PASSAGE TO READ:
■ ■ ■

Feel free to share your wins and lessons in the comments below!

 

Ha, do y’all remember those commercials for 10-10-220? This week’s date made me think of it. Sheesh, I’m old…

Wow, there is so much going on in this with the grungy guy, the flirty lady, the cops and donuts routine… we won’t go there. Has anyone actually used this? Does it still work? No I kind of want to make a call to, say, Ecuador or Kazhakistan just to see.

 

Monday:

Breakfast – granola bar

Lunch – mason jar salad

Dinner – Buffalo chicken grilled cheese & soup

I saw this recipe online somewhere last week, and knew I had to have it! We had plenty of shredded cooked chicken from a whole one I roasted in the crock pot. I added in some Ranch and Yum Yum Sauce too, because why not?

I had mine with some homemade chicken noodle soup, and the boy had some tomato soup with his. They were quite tasty!

Tuesday:

Breakfast – 2 scrambled eggs on toast

Lunch – Cabbage vegetable soup, actually very flavorful and like, 20 calories per bowl! I may have had a few…

Dinner – Burritoes. Because there is never a bad time for a burrito.

Snack – M&Ms, peach yogurt

Wednesday:

Breakfast – Chocolate peanut butter bar & yogurt

Lunch – Black beans & rice. I had made about a half pound of black beans from dried over the weekend, so combined with some leftover brown rice this is a super simple lunch I pack quite often.

Dinner – Lemon Honey Chicken Breasts in the slow cooker with steamed veggies & potatoes. I didn’t get a picture of this one, mostly because we were hungry and ate it too fast, but also it just wasn’t pretty. But it tasted good! Just 2 chicken breasts on low in the crock pot all day with a dash of lemon and a drizzle of honey.

Snack – raw veggies & blender hummus

Thursday:

Breakfast – 2 scrambled eggs on toast. For whatever reason, I’ve been in a scrambled eggs mood this week.  ¯\_(ツ)_/¯

Lunch – Homemade chicken noodle soup <3

Dinner – Stir Fry! Stir Thursday… Stursday? I sorta cheated and used a pre-packaged mix for this. But ya know, sometimes you just don’t want to chop a bunch of veggies, and it would also be more expensive for me to buy a tiny quantity of snow peas, carrot, broccoli slaw, etc. So when I saw this on sale, of course I snagged it.

I had some shredded chicken still left from my whole chicken, and between  the veg and chicken it was the perfect amount of food for the two of us. I made a big batch of brown rice in the rice cooker, and kept the rest in the fridge for later meals.

Snack – Granola bar

Friday:

Breakfast – scrambled egg wrap with salsa

Lunch – Rice & beans, mason jar salad

Dinner – Friday the 13th party! This is the only Friday the 13th all year, and it just so happens to be in October. So we decided to have a fall/Halloween dinner party for the occasion. It was a small affair, with good food, corn hole, good conversation and a lot of laughs.

■ ■ ■

GIVEN ENTRIES:
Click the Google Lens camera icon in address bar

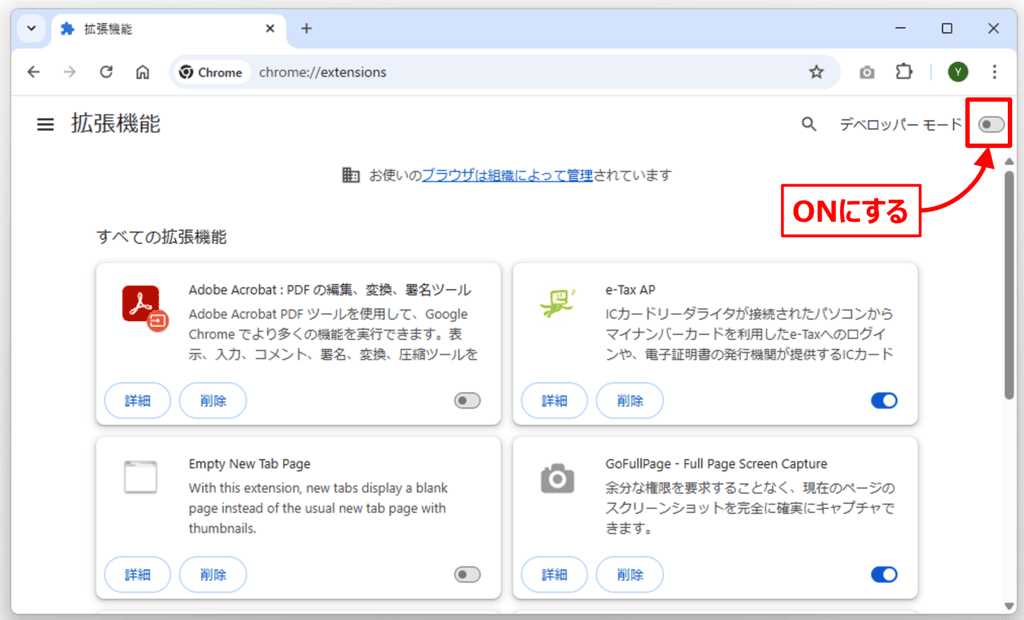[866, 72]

■ ■ ■

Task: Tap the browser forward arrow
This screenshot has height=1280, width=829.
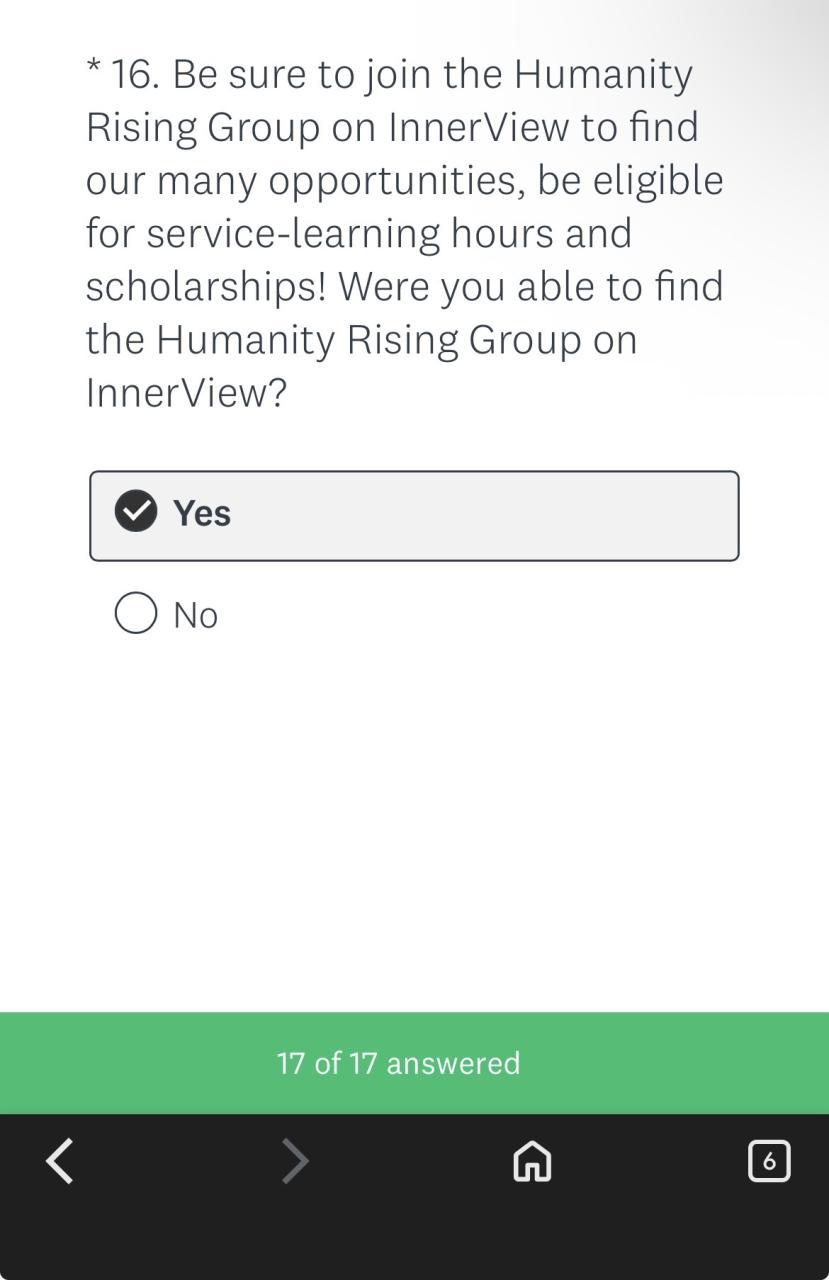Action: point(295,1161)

■ ■ ■

ACTION ITEM: Pick up the blog post logging a week of meals after its last sentence, about the Friday the 13th dinner party, and keep writing it.

ANSWER TO THIS PROBLEM:
I roasted 2 big pork loins, along with some potatoes with rosemary and acorn squash with nutmeg. Some homemade stuffing, homemade sauerkraut, and whole wheat dinner rolls rounded out the meal. It was quite tasty, if I do say so myself!

I also had made some rosemary lemonade (since I have a gigantic rosemary bush by the mailbox that needs harvesting), and a special spooky rum punch.

The Weekend

I decided to finally stop procrastinating and bake something to welcome a few new neighbors. In the past 2 months, 3 houses on our block had been sold, and I desperately wanted to welcome them to the ‘hood. So I took some applesauce I had made last weekend, and turned it into cinnamon apple muffins! Everyone knows the quickest way to befriend someone is to feed them. 🙂

Sunday was quite productive too, I did some recording (potentially some exciting announcements coming soon…) and along with the muffins made a huge batch of my #1 recipe: Buffalo chicken potato bake.

Also prepped several mason jar salads, and a pitcher of smoothie for quick breakfasts. Cleaned out the refrigerator of some very old stowaways (green tomato salsa… from Connecticut? Ew!) and took everything out of the freezer, reorganized it, and made the rest of the month’s meal plan based off of what we have. Phew!

Food Total: $166.04 (less booze = $67.35!)

My goal is to keep this number under $100 all the time, and eventually get down to $75/week for food.

Ouch… But we were having a fall/Halloween/Friday the 13th party, so I stocked up on several seasonal and variety packs of beer and some wine. I also picked up some dry ice, to make the punch extra bubbly and spooky. There was also a good price on honey, and since we want to dabble in making mead I grabbed some, so about $20 of that is honey. Without the party costs, food this week was actually way below budget!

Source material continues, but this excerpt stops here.